A razor was there, along with a can of shaving cream. She mentally catalogued the basic collection of headache pills, a couple over-the-counter packets for allergies, bandages. A mug held a hairbrush and combs on the bottom shelf. She closed the cabinet door, catching a glimpse of the form standing at the doorway.

Without turning around, she said, "I’m surprised Myrna hasn’t told you that you need a new toothbrush."

He stepped across the threshold and leaned against the doorframe. "Would you believe me if I said she hasn’t?"

She twisted her neck to look up at him. "No."

"You missed this." He stepped into the room. It wasn’t a bad size for a bathroom, but it suddenly seemed that the only way for two people to navigate it was if they stuck close to each other.

Reaching in front of her, he caught the narrow front panel of the cabinet directly below the sink and tilted it back, revealing a triangular space that held nail clippers, and small scissors.

"A secret drawer, huh?"

"A wife should know all a husband's secrets."

A flash crossed her mind, too quick to be identified. Then she saw something in his eyes that definitely hadn’t come from his mind. Uh-oh, maybe her flash hadn’t either.

“First, I want to know your house,” she said, breezing past him to the hall.

“Make yourself at home,” he invited with a wry smile. “My house is your house.”

She glanced at the now-open bedroom door, decided that could wait. She went down the stairs with him behind her.
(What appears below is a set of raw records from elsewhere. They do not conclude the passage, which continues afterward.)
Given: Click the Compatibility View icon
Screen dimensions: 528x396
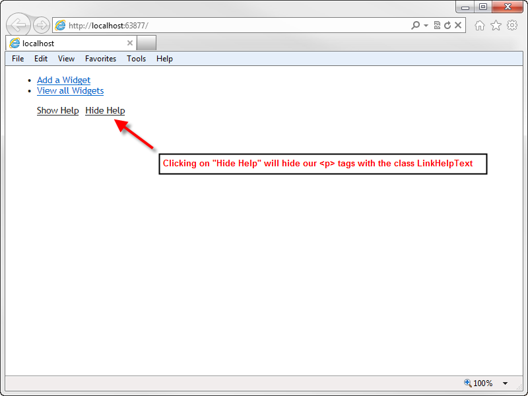Looking at the screenshot, I should (437, 25).
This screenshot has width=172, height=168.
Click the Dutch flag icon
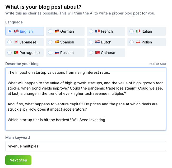tap(97, 42)
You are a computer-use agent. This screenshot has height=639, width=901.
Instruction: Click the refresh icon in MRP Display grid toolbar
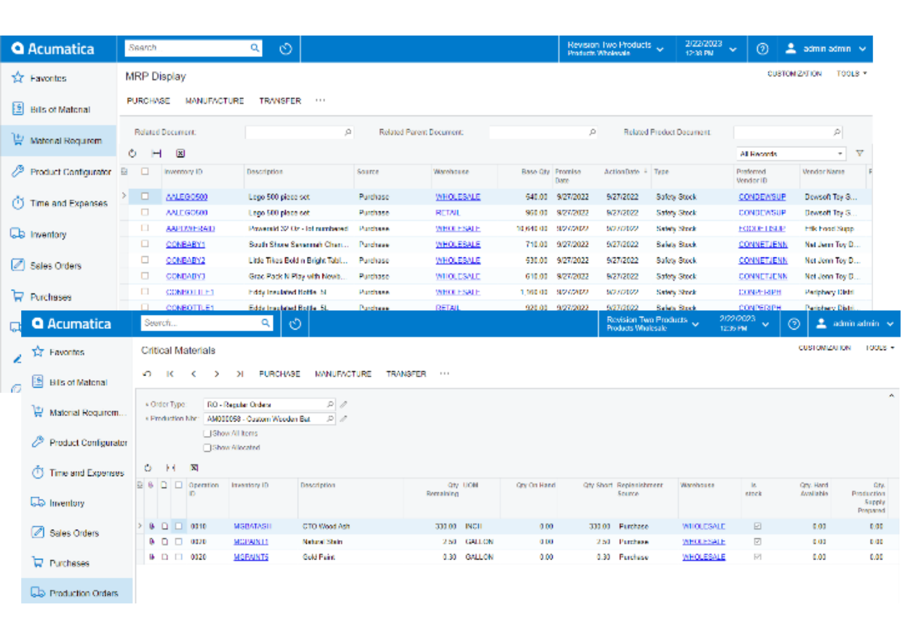pyautogui.click(x=132, y=154)
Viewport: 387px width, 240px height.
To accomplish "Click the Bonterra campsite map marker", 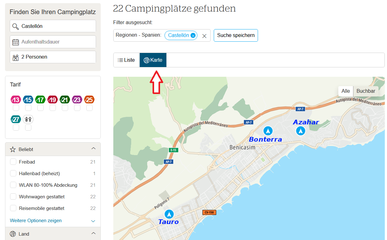I will (268, 130).
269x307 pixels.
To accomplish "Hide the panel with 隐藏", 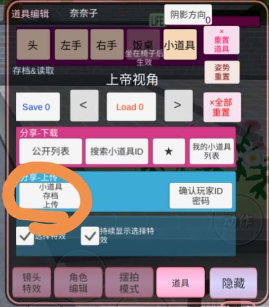I will [x=233, y=283].
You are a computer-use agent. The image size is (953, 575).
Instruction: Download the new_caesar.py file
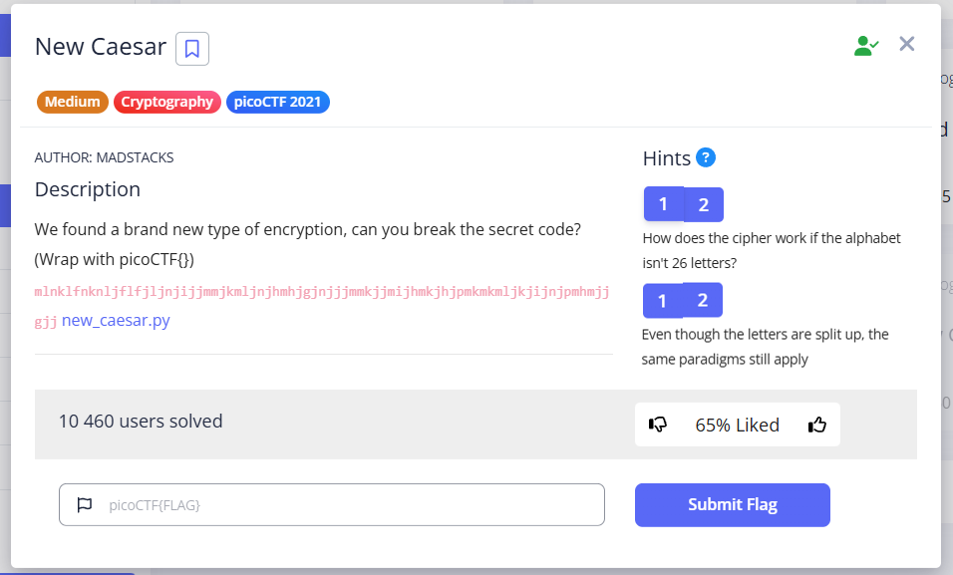click(x=116, y=320)
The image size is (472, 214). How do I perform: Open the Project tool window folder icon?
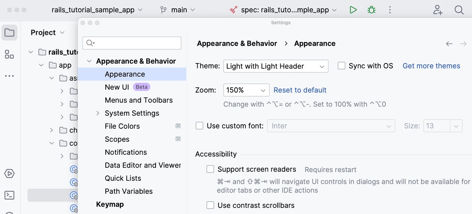[x=10, y=33]
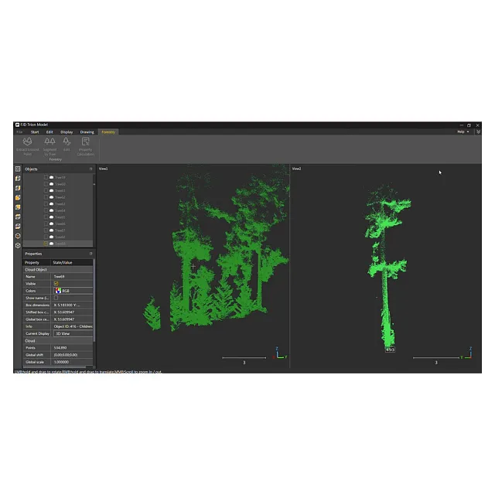Tick the checkbox for Tree60 object
495x495 pixels.
(46, 183)
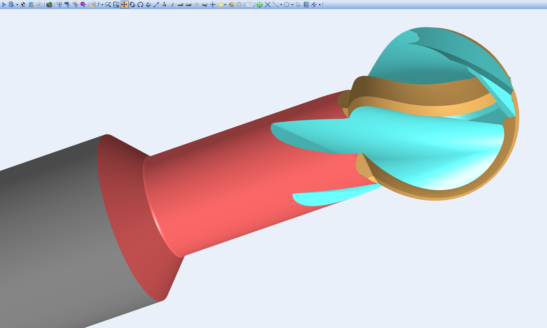Toggle the blue plus crosshair icon

pos(212,5)
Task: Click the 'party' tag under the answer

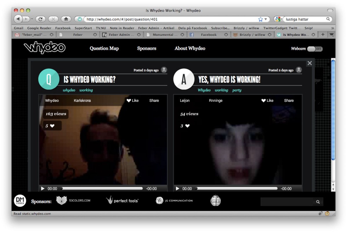Action: point(237,90)
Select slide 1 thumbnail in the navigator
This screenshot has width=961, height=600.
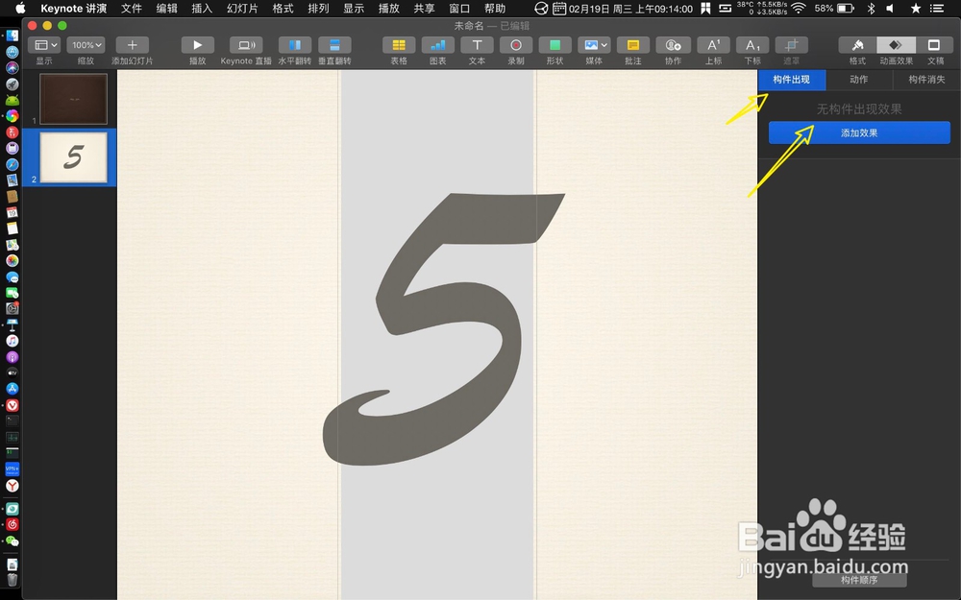73,99
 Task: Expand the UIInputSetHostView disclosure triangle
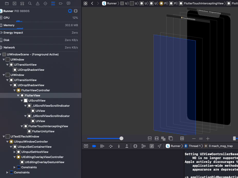click(x=15, y=152)
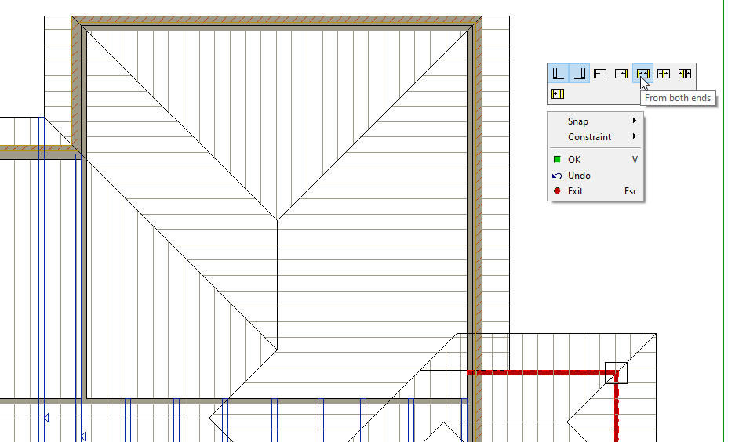Click the green OK square icon
The height and width of the screenshot is (442, 746).
pyautogui.click(x=557, y=160)
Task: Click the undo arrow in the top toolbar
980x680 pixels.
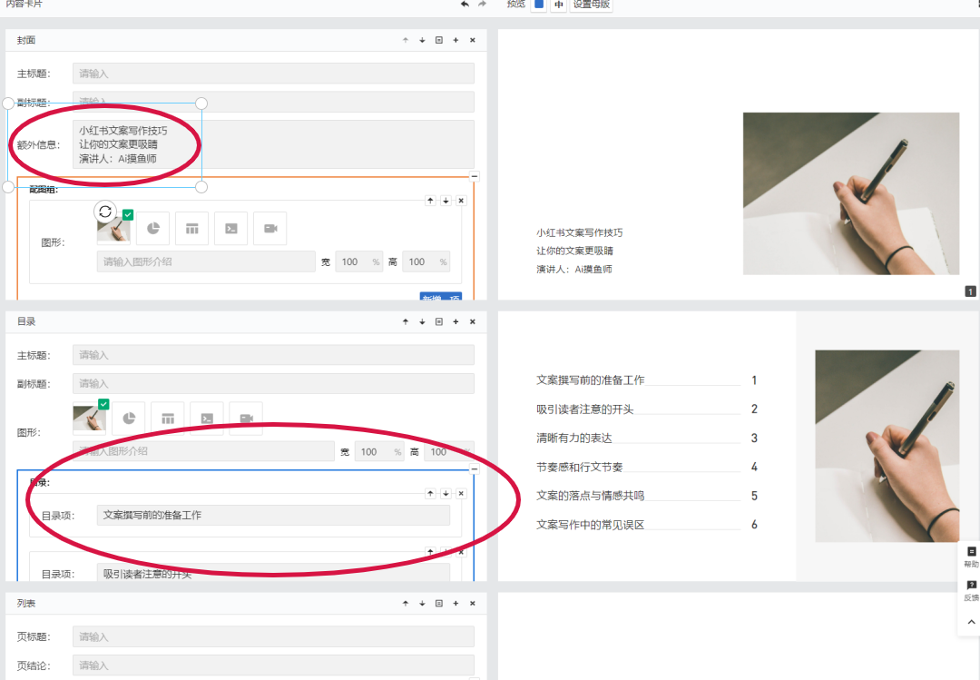Action: (x=465, y=5)
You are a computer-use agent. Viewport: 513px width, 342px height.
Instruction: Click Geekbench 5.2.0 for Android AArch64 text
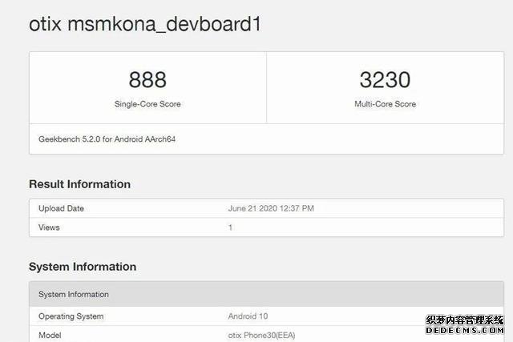click(x=107, y=139)
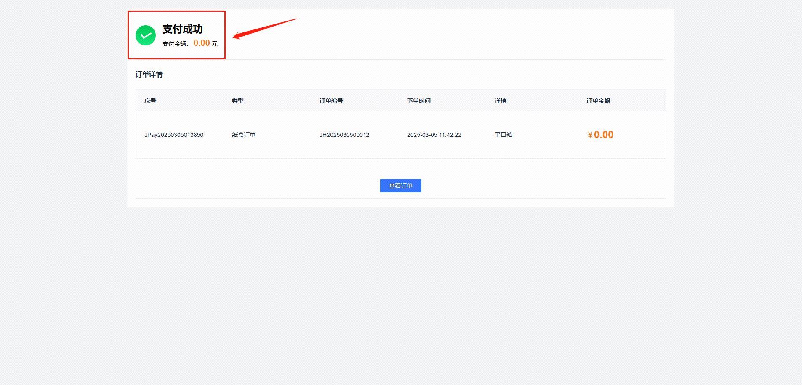Click the 平口箱 detail cell
This screenshot has width=802, height=385.
pos(504,135)
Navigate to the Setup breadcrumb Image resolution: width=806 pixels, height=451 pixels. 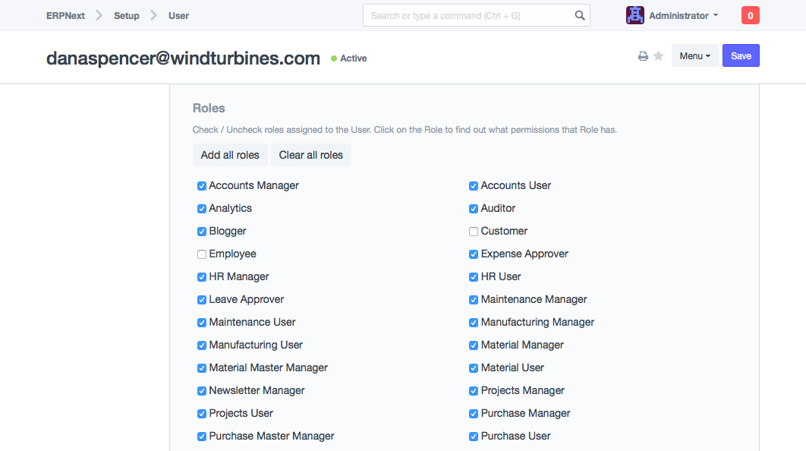[127, 15]
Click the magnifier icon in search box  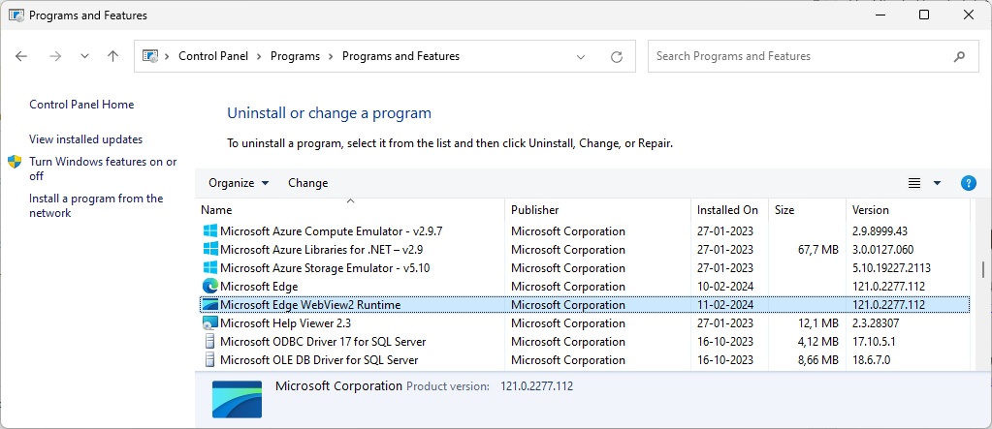tap(959, 56)
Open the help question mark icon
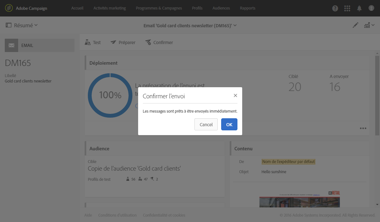Viewport: 380px width, 222px height. [335, 8]
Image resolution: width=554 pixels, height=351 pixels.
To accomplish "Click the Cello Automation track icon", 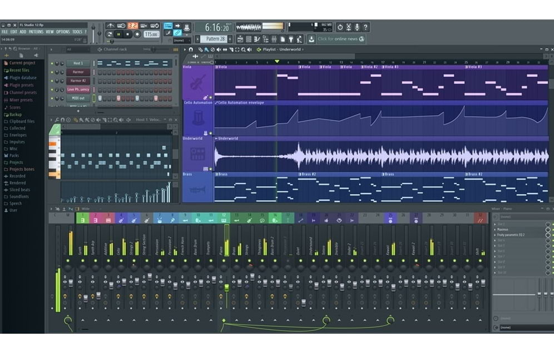I will pos(197,118).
“Myrna’s office is what used to be the front parlor,” he said. Open pocket doors allowed a view of a rigorously neat desk with two guest chairs in front of it, and a settee in the window behind it. Opposite the door, a large armoire sat near a fireplace. “Myrna said she got the front room because it was the one clients see first, and I’m too messy. I think she wanted the fireplace and the bay window.”

“Who can blame her?”

“For my humble office,” he said, gesturing her through Myrna’s office and through another open doorway with pocket doors, “we have to repair to the rear parlor.”

It was smaller. And messier. But it had great built-in bookcases flanking a side window.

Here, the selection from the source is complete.